[Task material]

= = =

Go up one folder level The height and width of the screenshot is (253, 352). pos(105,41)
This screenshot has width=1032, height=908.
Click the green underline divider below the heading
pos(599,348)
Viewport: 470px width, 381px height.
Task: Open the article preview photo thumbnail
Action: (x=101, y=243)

= = =

[Exercise details] Line by line, copy the records exactly.

[Answer to this exercise]
Go up one folder level The height and width of the screenshot is (253, 352). pos(105,41)
This screenshot has width=1032, height=908.
Click the green underline divider below the heading
pos(599,348)
Viewport: 470px width, 381px height.
Task: Open the article preview photo thumbnail
Action: (x=101, y=243)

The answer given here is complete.